The uber drivers round my way are lethal as it is. Almost as if they’re completely new to driving in the UK.
Imagine a driverless car hurtling towards you at the speed limit down some narrow country lane.
I know idiot drivers can do that too. But there’s more a responsibility attached and consequences to that idiot, than to a company who would apply this.
It doesn’t sit easy with me. Our road infrastructure, especially in Europe is a bit dated, narrow and not as easily interpreted by machines at this technology level.
Nah, let some other country be their test bed for the job destruction machine.
Last I heard they said you have to be sober if you use a driverless taxi in case you need to intervene which kinda defeats the point, might as well drive.
Ahhh the responses here just reinforce how anti technology the UK is
Back to reading the daily mail for most of the commenters on here! Don’t forget to vote Nigel!
tell them to sort the UK roads out first, disaster waiting to happen
The BBC has to explain to people what a waymo is after they were burnt in LA because we are years behind in technology.
We are a developing country.
Driverless cars are really interesting, but they’re such an American idea, where the automobile is king and there’s nought but flat asphalt for miles.
Here, the technology would probably be better suited towards something like trains or trams, where it’s a much more tightly controlled system where there’s less chance of something random affecting the track. We could also do with updating our rail network at the same time, but beggars can’t be choosers.
I bet they make its super cheap initially to drive taxi drivers out of business, then buy all then when they go bankrupt and the raise prices
The way a good portion of cabbies drive you’re not going to do any worse…
Will probably improve things as ateast AI can be taught to not lane weave and not to brake erratically.
>Customers there can choose whether to take a robotaxi if there is one available, with no difference in fare.
Omegalul. Wouldnt surprise me if they never do make it cheaper, even if they recoup the R&D.

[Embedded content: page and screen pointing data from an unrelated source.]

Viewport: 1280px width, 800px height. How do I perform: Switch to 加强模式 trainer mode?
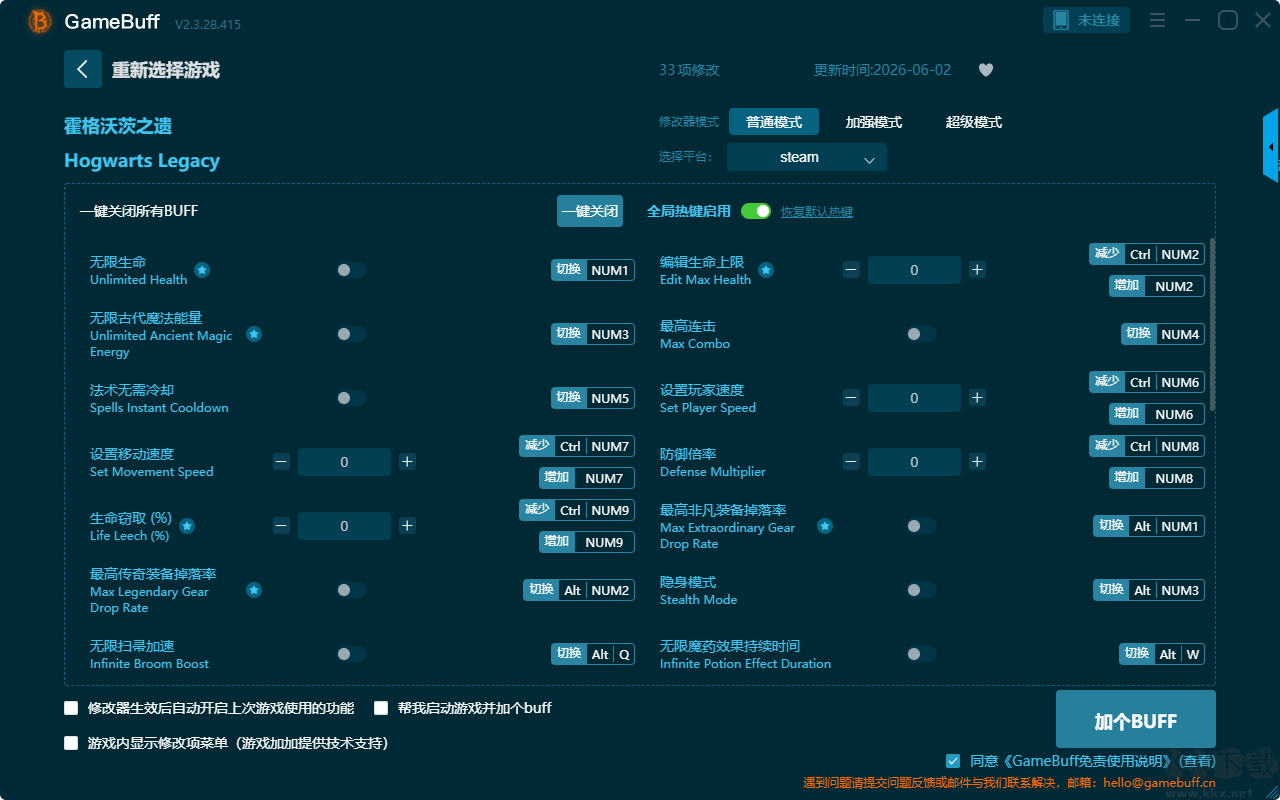tap(874, 122)
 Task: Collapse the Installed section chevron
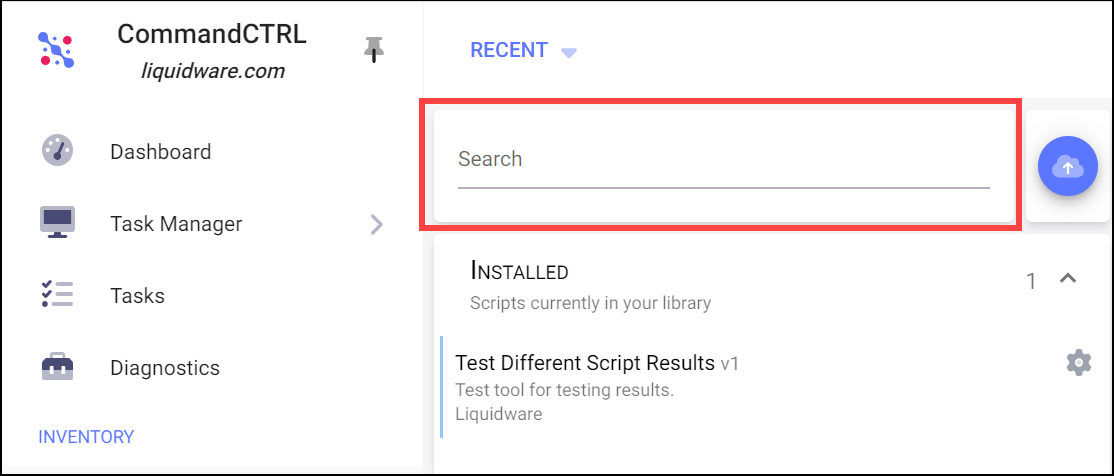point(1067,278)
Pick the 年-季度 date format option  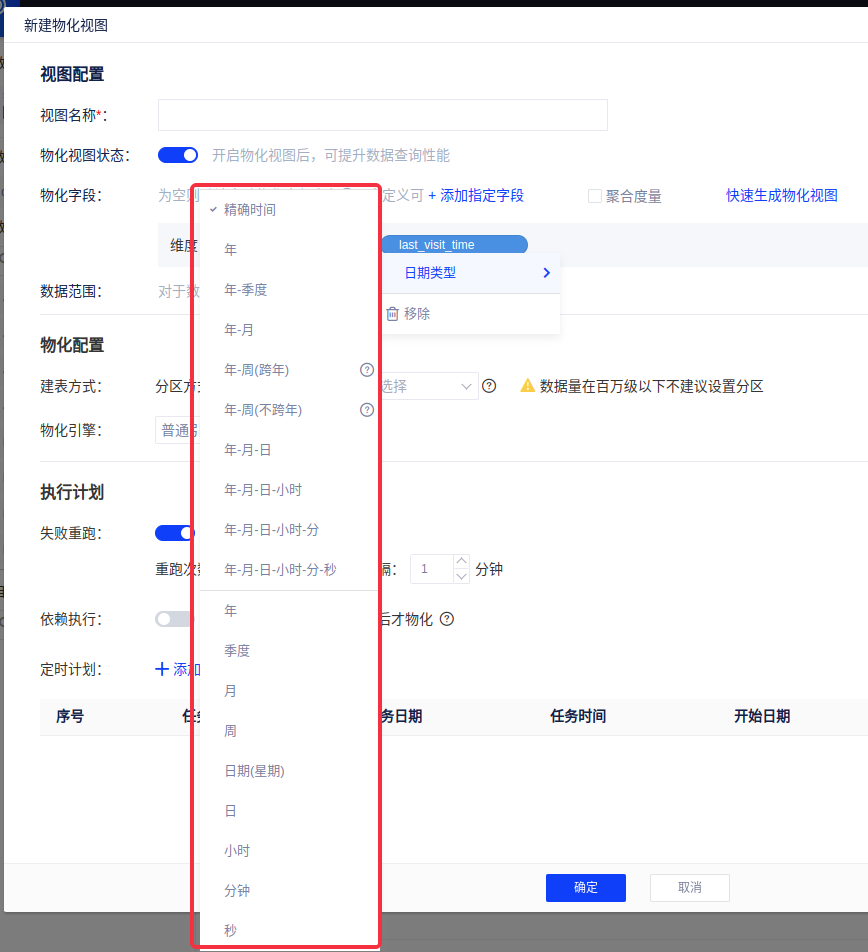246,290
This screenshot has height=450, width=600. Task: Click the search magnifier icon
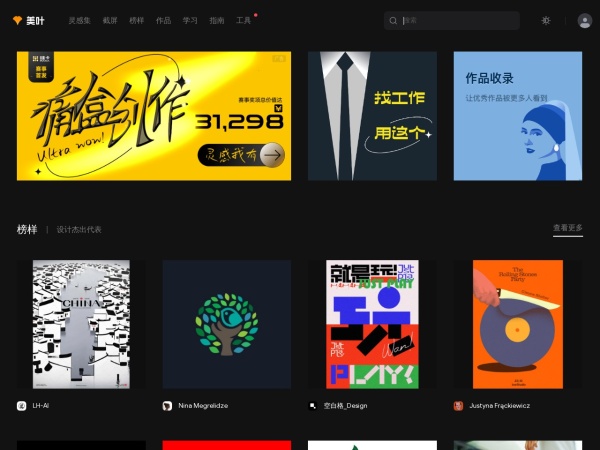point(394,20)
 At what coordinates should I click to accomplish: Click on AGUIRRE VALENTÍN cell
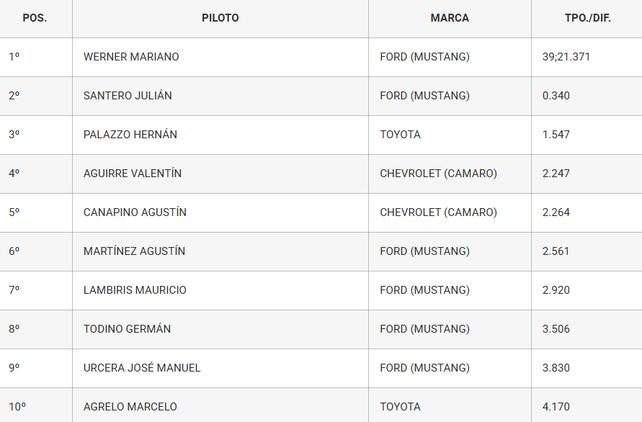133,173
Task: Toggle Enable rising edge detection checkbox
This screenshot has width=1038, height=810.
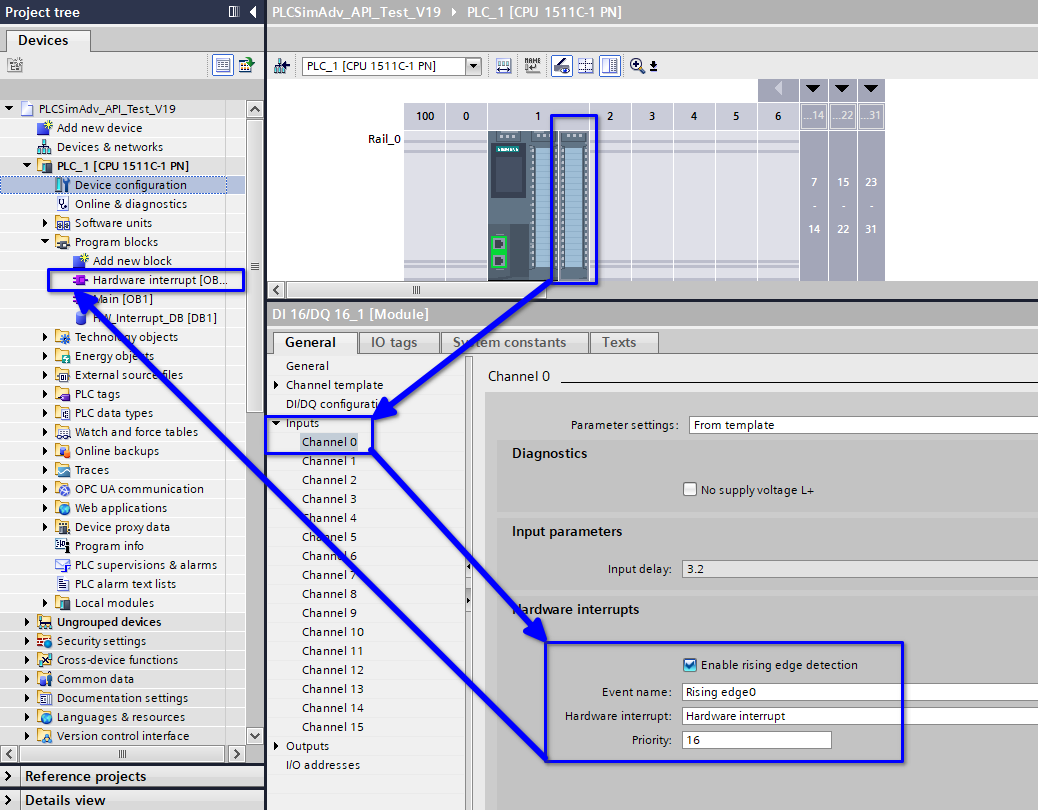Action: click(x=690, y=665)
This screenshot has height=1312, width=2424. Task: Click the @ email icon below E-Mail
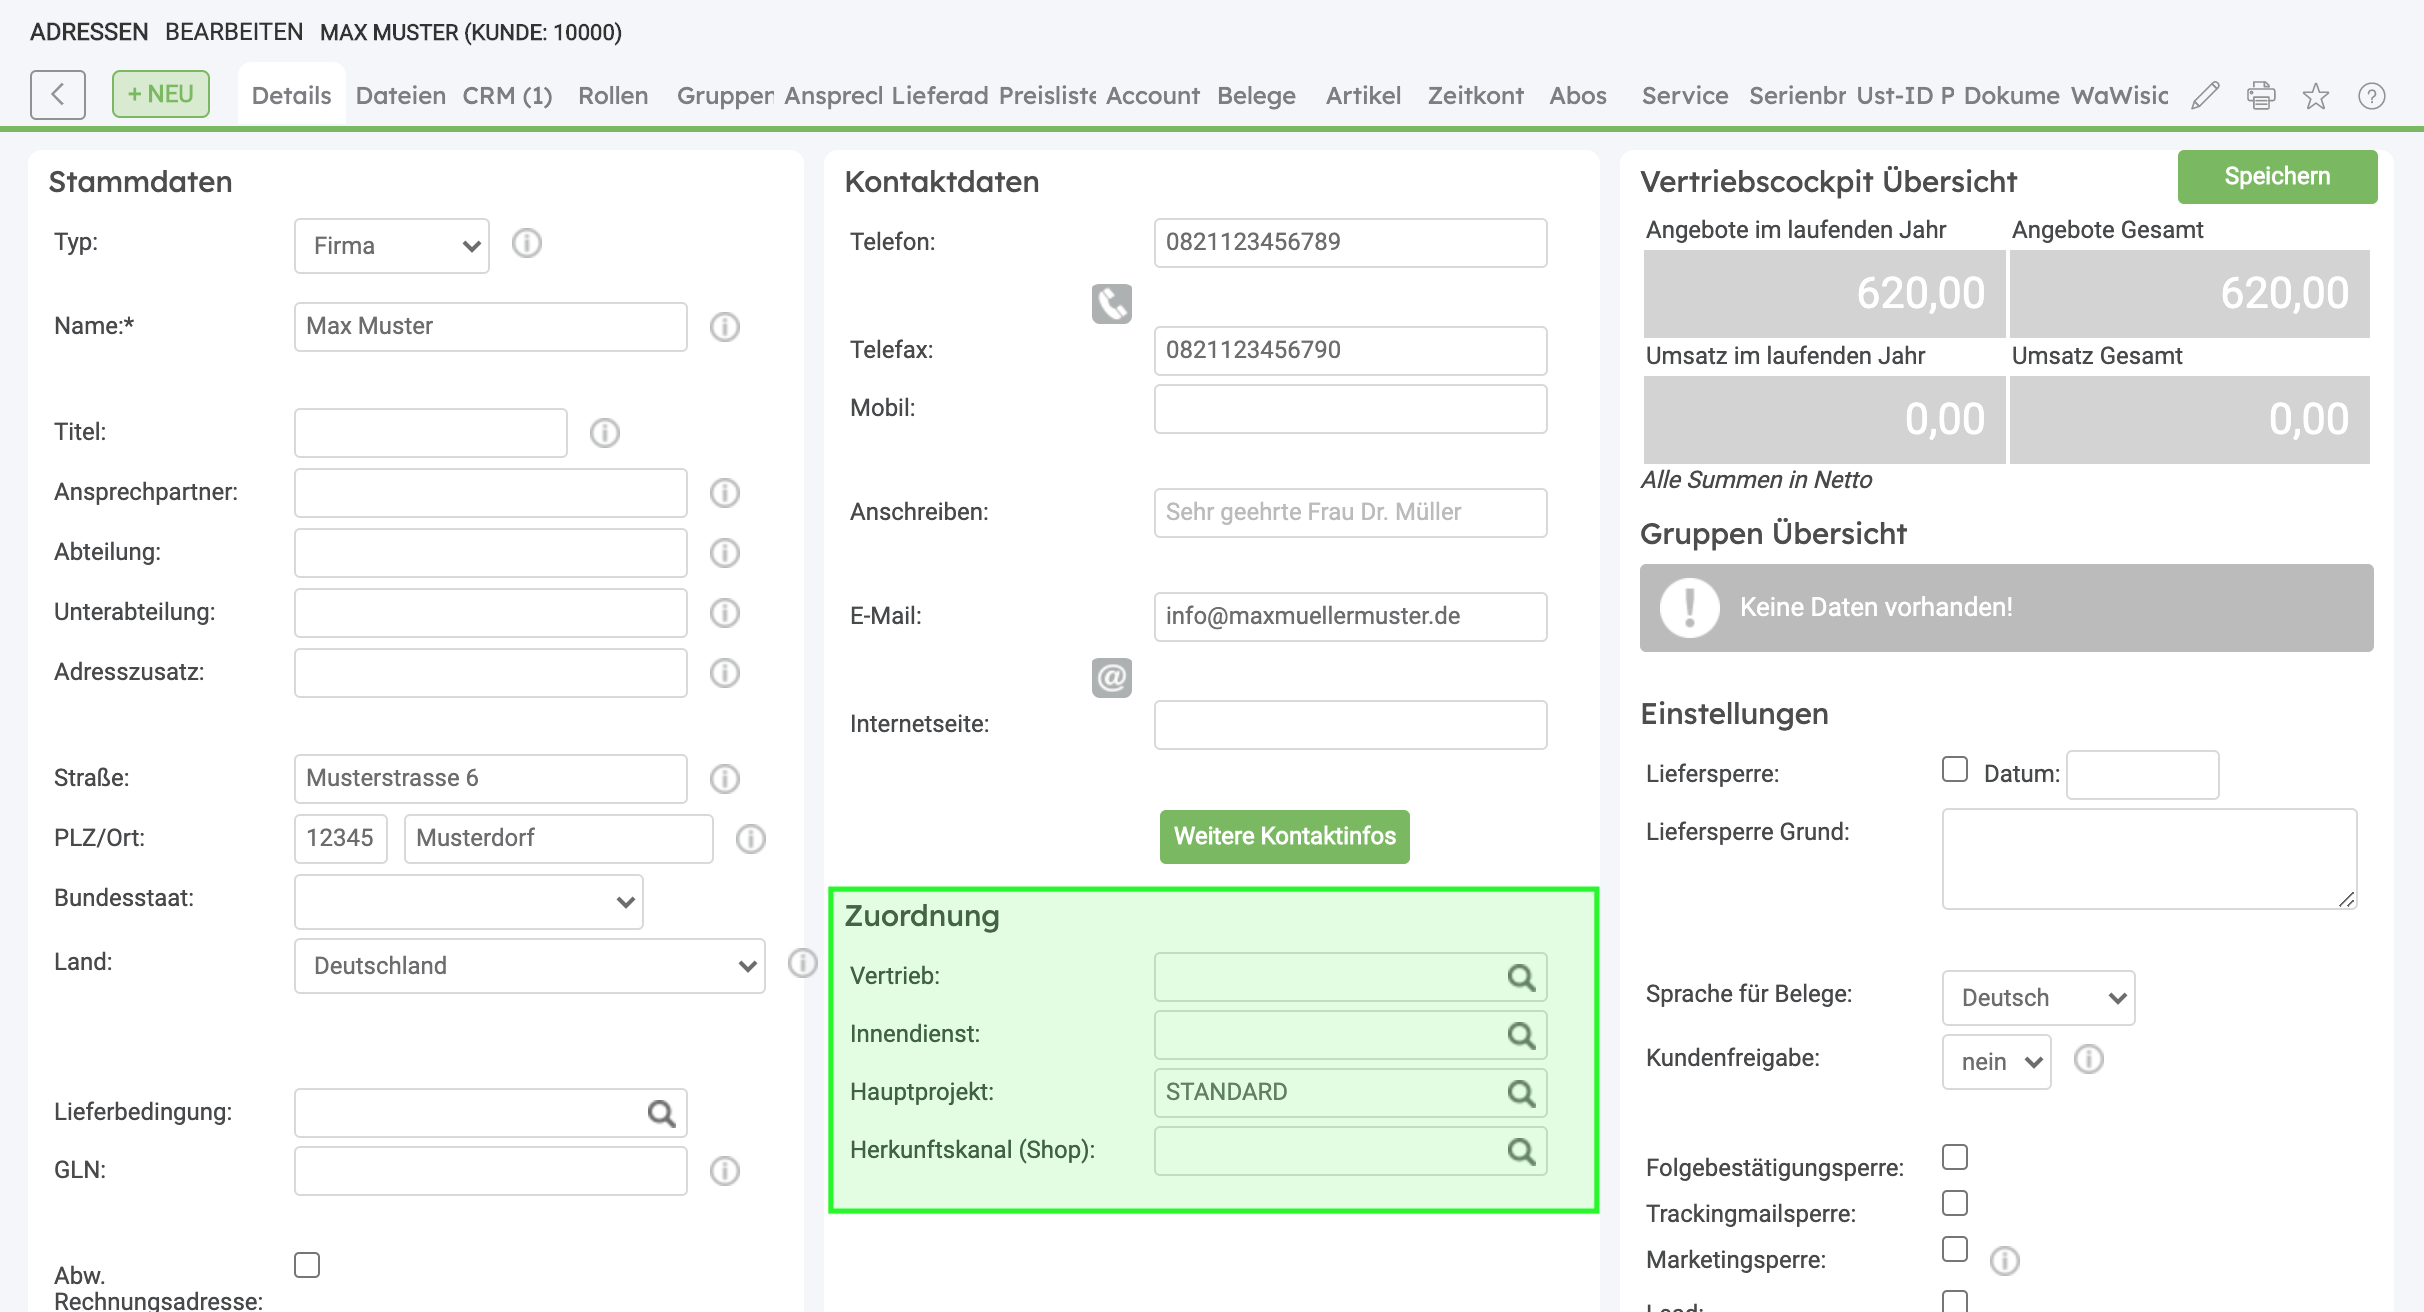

Driverless taxis are cool as long as the company takes full accountability if and when something goes wrong (software glitch/network issues or what not).
Have just got back from San Francisco and used WayMo. They were absolutely amazing and should immediately be implemented in all major cities.
The Waymo self driving cars in LA are being deployed by the protesters to defend themselves from government violent, by turning them into burning rolling barricades.